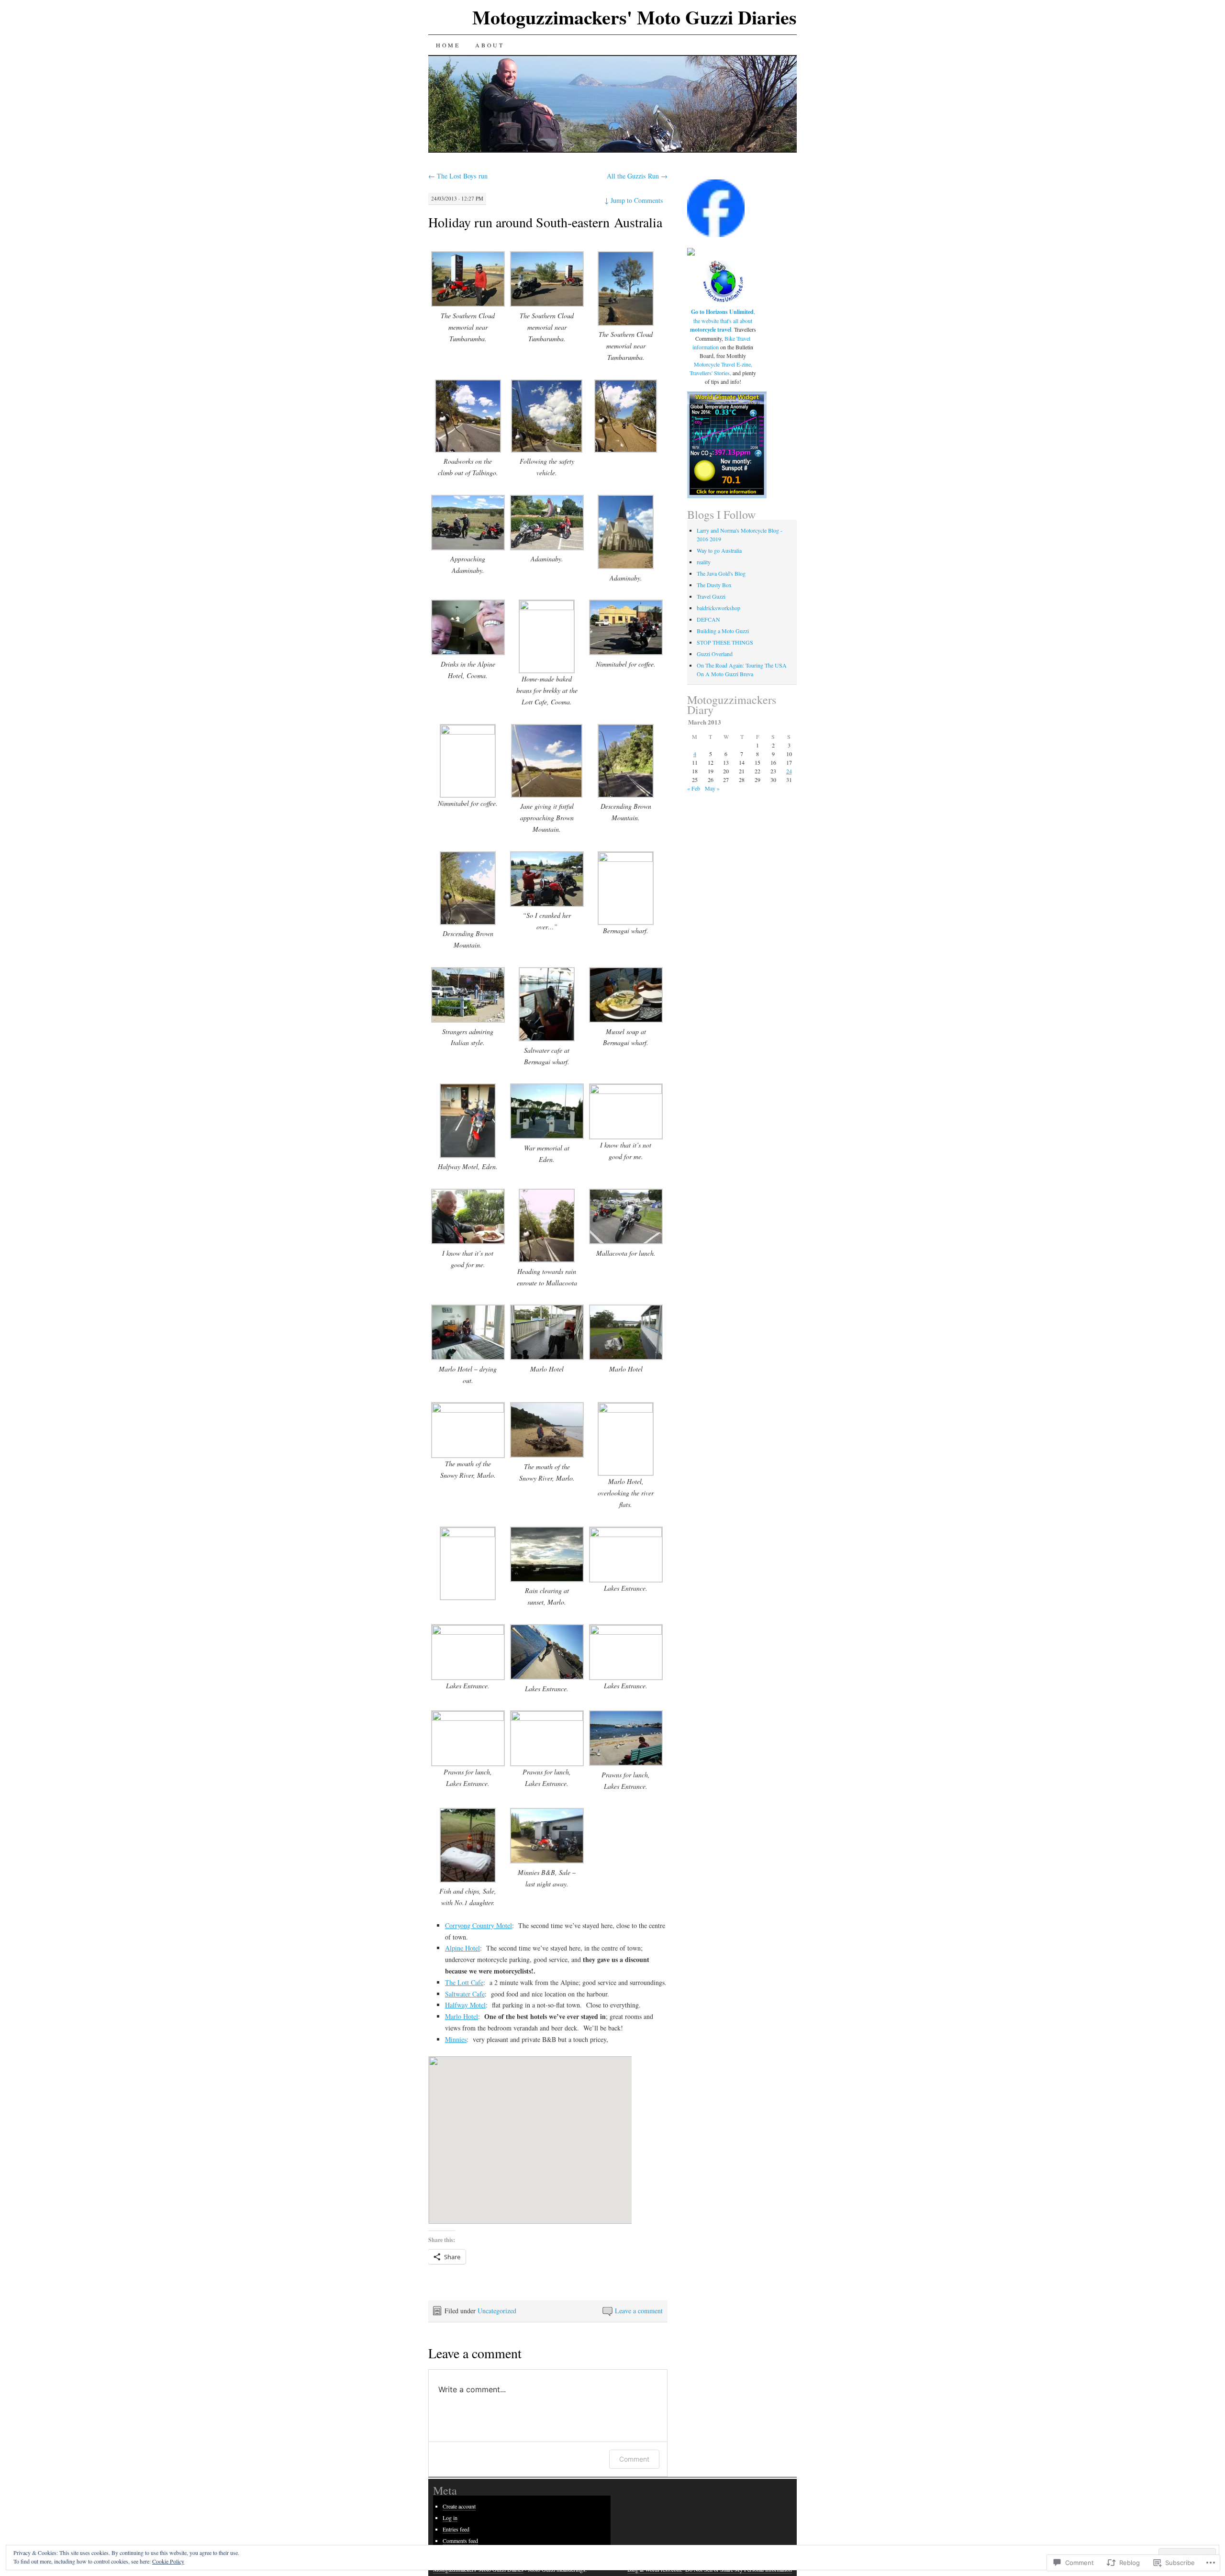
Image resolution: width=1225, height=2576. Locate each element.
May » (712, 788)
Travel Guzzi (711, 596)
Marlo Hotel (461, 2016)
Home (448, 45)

==================================================

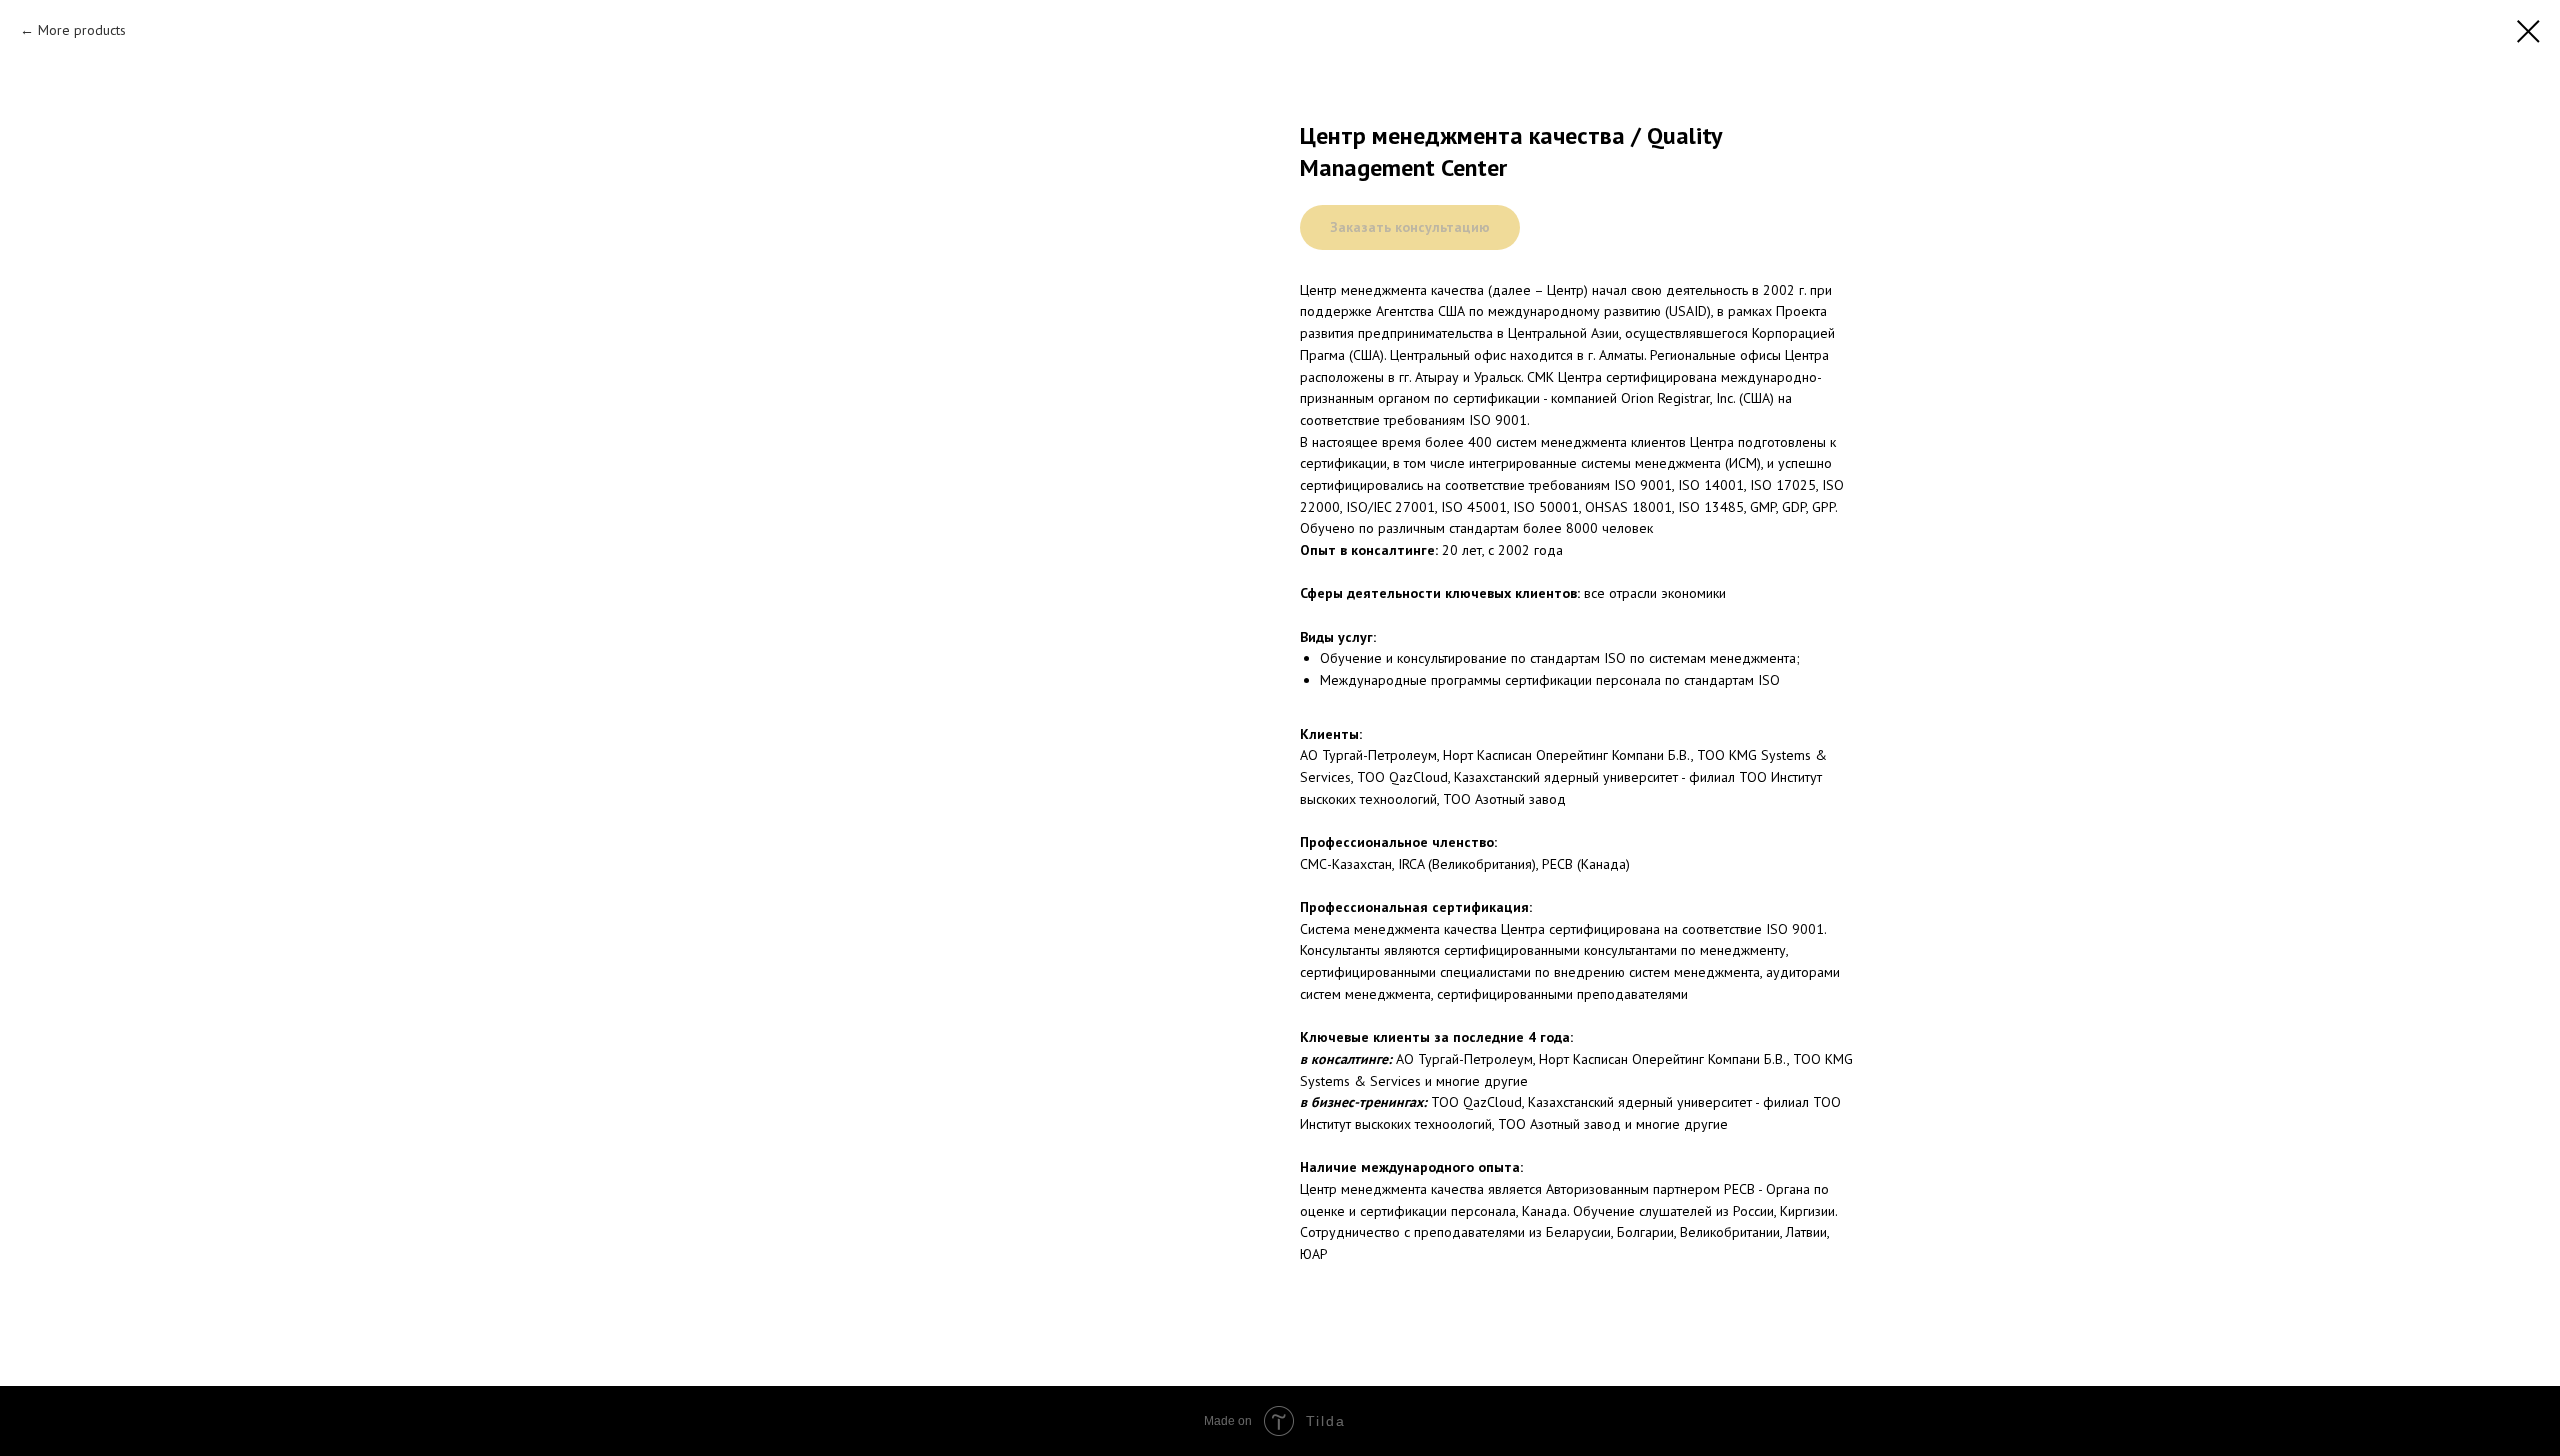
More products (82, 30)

==================================================

* _About this task_
Could you restate word for word the lines above from the one containing "Image resolution: width=1225, height=2576." through the one containing "Home (448, 45)", both included, and nothing else?

* _Response area_
Image resolution: width=1225, height=2576. Locate each element.
May » (712, 788)
Travel Guzzi (711, 596)
Marlo Hotel (461, 2016)
Home (448, 45)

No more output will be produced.